En annonçant le jugement sur Israël, Jésus est ému de compassion envers Jérusalem, centre de ce système de méchanceté qui allait subir les jugements de Dieu. Son amour avait travaillé depuis des siècles, mais toujours en vain, pour ramener ce peuple rebelle. Jésus, qui est l’Éternel de l’Ancien Testament, avait déjà dit, lors de la transportation du peuple à Babylone, qu’il avait envoyé «vers eux par ses messagers, se levant de bonne heure et envoyant, car il avait compassion de son peuple et de sa demeure» (2 Chroniques 36:15). Ici, à cette heure solennelle, il s’écrie: «Jérusalem, Jérusalem, la ville qui tue les prophètes et qui lapide ceux qui lui sont envoyés, que de fois j’ai voulu rassembler tes enfants comme une poule rassemble ses poussins sous ses ailes, et vous ne l’avez pas voulu! Voici, votre maison vous est laissée déserte, car je vous dis: Vous ne me verrez plus désormais, jusqu’à ce que vous disiez: Béni soit celui qui vient au nom du Seigneur!»

Quelles paroles solennelles sorties de la bouche de Celui qui était venu en amour à ce peuple bien-aimé! Mais la dureté de l’homme avait constamment refoulé cet amour au-dedans du cœur de Jésus et l’empêchait de le manifester plus longtemps à son peuple selon la chair.
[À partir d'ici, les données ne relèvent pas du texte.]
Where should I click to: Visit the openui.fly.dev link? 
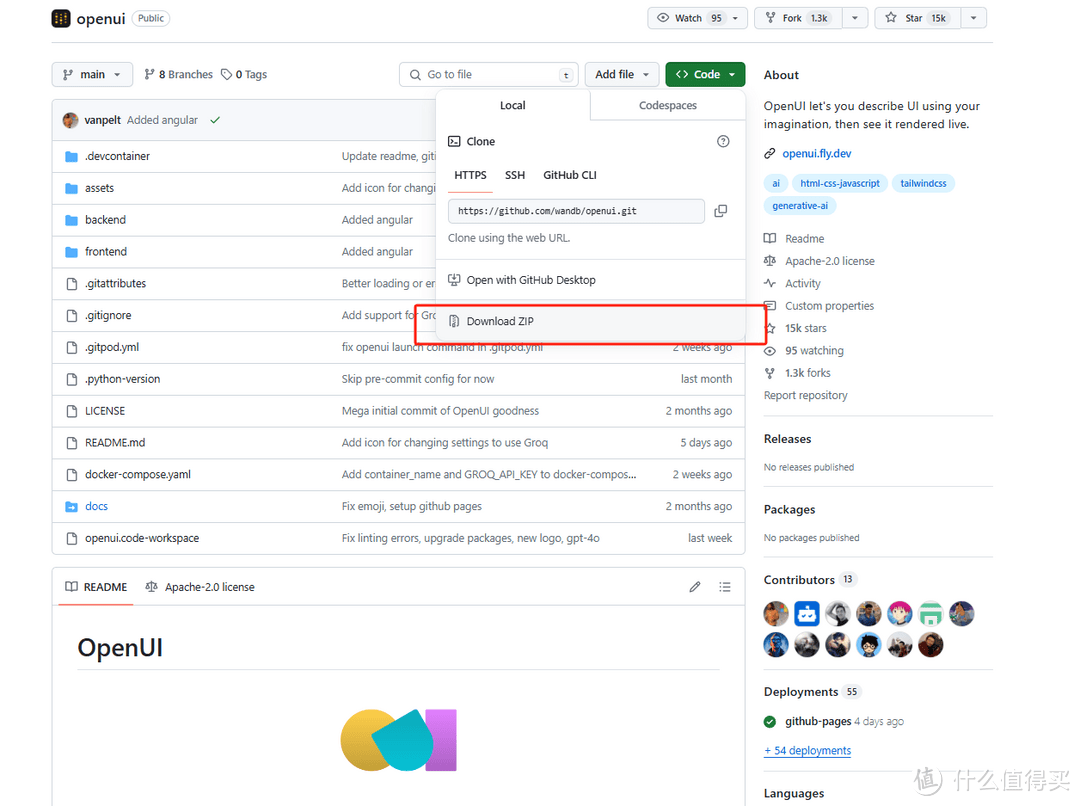point(817,153)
Ce même amour allait conduire Jésus à la croix et là, par son sacrifice, rendre possibles, sur le pied de la grâce, les bénédictions que les Juifs refusaient.

Lorsque Jésus apparaîtra en gloire, le résidu souffrant l’appellera et dira: «Béni soit celui qui vient au nom du Seigneur!», «Hosanna au fils de David!» selon le Psaume 118:26. C’est pourquoi Jésus dit: «Vous ne me verrez plus... jusqu’à ce que vous disiez: Béni soit celui qui vient au nom du Seigneur!»